(TASK PROMPT)
In the records from the line with "You are a computer-use agent. The" up to and including the line with "coord(49,477)", change "Instruction" to "Command" and write out those lines again with nothing else altered.

(RECORDED DATA)
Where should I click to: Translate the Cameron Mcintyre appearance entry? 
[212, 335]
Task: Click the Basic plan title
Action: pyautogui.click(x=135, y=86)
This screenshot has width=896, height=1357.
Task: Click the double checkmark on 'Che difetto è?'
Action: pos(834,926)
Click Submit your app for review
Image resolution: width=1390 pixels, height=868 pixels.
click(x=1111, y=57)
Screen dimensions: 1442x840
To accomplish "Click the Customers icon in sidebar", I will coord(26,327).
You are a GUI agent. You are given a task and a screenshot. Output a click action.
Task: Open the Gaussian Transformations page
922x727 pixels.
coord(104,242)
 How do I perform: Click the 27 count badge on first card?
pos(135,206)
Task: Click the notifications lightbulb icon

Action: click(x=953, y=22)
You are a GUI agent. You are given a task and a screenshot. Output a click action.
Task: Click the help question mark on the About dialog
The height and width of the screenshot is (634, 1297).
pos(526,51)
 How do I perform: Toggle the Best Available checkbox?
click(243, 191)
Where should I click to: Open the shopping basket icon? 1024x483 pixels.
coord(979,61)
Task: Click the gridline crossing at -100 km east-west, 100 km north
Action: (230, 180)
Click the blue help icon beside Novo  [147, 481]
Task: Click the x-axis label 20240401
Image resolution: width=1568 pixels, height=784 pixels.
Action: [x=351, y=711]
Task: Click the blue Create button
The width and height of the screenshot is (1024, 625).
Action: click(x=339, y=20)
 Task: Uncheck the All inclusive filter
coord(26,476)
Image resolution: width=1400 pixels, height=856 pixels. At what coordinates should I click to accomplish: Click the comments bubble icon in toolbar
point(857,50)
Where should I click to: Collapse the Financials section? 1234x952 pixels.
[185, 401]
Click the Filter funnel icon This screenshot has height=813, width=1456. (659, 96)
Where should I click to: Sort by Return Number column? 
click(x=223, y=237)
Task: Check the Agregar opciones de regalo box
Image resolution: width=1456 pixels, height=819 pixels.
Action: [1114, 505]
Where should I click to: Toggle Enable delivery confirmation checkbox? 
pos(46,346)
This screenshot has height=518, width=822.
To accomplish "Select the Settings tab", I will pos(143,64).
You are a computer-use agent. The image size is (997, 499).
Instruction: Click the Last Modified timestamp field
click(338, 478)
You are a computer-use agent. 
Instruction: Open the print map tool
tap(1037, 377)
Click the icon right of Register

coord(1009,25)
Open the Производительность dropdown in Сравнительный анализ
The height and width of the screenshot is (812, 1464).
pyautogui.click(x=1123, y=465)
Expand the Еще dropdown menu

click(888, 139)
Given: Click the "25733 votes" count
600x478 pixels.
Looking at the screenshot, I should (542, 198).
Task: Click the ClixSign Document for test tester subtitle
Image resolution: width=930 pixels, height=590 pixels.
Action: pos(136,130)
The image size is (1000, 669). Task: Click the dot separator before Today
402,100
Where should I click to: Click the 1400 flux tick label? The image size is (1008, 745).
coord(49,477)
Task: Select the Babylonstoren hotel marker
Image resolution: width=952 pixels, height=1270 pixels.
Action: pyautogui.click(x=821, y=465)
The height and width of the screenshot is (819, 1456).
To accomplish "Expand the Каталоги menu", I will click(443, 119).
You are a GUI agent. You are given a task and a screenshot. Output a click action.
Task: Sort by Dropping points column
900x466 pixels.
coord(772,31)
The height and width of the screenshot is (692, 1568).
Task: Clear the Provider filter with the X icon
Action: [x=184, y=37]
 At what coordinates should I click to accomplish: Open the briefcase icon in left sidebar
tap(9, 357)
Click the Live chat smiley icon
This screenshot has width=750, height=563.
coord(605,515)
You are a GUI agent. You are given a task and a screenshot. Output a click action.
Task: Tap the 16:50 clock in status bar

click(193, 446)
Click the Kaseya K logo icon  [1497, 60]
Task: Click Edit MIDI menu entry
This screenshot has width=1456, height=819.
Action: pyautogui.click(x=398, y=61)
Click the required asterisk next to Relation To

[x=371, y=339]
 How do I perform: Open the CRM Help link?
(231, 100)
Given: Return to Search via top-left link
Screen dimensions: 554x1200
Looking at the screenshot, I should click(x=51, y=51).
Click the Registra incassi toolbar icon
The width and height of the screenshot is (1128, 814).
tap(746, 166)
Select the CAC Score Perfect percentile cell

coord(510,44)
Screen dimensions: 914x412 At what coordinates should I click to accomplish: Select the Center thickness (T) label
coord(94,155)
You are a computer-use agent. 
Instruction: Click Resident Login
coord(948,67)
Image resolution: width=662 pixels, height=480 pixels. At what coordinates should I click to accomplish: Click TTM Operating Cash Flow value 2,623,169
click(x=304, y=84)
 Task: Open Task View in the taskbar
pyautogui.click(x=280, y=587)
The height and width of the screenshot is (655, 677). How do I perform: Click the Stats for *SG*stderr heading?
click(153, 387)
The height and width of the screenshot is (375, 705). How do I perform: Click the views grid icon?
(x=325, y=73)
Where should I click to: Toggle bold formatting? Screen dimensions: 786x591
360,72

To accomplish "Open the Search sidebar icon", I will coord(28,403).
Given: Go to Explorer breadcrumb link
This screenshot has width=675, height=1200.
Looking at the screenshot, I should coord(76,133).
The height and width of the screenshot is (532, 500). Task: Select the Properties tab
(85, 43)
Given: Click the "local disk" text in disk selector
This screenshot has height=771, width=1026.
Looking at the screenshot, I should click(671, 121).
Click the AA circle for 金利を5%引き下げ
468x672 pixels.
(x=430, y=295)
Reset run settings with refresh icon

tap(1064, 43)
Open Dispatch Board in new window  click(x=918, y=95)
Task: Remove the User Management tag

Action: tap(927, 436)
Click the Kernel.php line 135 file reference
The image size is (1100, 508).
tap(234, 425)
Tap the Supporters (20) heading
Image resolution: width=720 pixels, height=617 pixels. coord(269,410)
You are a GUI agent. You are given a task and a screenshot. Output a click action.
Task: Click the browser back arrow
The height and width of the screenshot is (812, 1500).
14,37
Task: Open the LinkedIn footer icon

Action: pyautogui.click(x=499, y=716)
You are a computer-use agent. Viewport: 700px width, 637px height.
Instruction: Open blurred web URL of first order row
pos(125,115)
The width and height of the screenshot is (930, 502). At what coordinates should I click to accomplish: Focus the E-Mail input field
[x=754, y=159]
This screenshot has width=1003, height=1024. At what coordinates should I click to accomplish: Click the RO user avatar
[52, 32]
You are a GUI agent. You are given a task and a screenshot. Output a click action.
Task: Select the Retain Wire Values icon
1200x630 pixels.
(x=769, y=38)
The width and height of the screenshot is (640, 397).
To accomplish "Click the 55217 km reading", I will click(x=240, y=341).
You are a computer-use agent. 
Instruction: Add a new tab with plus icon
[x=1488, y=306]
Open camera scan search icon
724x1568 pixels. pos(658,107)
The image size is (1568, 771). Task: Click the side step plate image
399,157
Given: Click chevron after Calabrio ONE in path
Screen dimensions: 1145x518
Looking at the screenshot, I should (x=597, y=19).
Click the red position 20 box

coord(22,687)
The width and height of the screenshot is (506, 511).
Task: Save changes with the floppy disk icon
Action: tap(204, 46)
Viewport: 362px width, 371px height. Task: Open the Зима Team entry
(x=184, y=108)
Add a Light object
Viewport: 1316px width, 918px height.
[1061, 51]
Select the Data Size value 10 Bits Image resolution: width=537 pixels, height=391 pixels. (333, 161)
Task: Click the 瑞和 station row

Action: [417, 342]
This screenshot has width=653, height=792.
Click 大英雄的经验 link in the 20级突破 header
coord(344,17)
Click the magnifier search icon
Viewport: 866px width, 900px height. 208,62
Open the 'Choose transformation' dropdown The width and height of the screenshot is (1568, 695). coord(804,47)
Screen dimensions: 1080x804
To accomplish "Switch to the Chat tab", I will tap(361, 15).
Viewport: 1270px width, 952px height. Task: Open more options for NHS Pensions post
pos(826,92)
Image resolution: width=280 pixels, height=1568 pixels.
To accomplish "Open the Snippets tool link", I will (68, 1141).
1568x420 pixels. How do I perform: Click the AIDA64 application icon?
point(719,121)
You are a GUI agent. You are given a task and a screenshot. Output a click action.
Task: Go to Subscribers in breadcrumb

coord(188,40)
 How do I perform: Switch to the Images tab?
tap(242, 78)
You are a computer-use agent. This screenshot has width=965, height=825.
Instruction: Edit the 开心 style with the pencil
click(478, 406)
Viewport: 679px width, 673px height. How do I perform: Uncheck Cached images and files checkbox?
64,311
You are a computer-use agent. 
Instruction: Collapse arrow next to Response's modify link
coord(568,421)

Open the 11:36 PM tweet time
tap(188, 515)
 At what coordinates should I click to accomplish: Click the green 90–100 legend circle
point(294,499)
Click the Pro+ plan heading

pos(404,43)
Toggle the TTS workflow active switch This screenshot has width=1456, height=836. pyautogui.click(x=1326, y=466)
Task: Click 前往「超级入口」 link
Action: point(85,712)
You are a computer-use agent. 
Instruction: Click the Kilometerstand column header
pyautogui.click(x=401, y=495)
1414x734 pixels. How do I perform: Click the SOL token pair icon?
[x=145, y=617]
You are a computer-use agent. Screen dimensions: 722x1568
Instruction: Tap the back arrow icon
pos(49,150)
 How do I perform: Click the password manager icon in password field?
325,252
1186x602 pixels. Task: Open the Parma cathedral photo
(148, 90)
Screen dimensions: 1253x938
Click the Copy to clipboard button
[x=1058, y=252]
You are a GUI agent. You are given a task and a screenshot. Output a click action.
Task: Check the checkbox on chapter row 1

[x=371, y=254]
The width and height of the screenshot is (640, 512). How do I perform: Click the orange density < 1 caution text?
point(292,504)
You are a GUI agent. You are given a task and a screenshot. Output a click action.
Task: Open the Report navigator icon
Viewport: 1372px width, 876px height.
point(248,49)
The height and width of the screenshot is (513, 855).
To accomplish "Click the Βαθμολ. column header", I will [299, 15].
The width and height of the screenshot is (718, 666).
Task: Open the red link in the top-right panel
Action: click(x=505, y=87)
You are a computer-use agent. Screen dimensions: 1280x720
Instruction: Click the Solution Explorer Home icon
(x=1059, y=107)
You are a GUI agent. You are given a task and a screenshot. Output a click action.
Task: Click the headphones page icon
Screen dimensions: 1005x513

(ANSWER FOR THIS EXERCISE)
You are a computer-use agent. The image size is (997, 499).
Command: Click the Last Modified timestamp field
click(338, 478)
You are a computer-use agent. 
Command: Open the print map tool
tap(1037, 377)
Click the icon right of Register

coord(1009,25)
Open the Производительность dropdown in Сравнительный анализ
The height and width of the screenshot is (812, 1464).
pyautogui.click(x=1123, y=465)
Expand the Еще dropdown menu

click(888, 139)
Given: Click the "25733 votes" count
600x478 pixels.
Looking at the screenshot, I should (542, 198).
Task: Click the ClixSign Document for test tester subtitle
Image resolution: width=930 pixels, height=590 pixels.
Action: pos(136,130)
The image size is (1000, 669). Task: Click the dot separator before Today
402,100
Where should I click to: Click the 1400 flux tick label? The image size is (1008, 745).
coord(49,477)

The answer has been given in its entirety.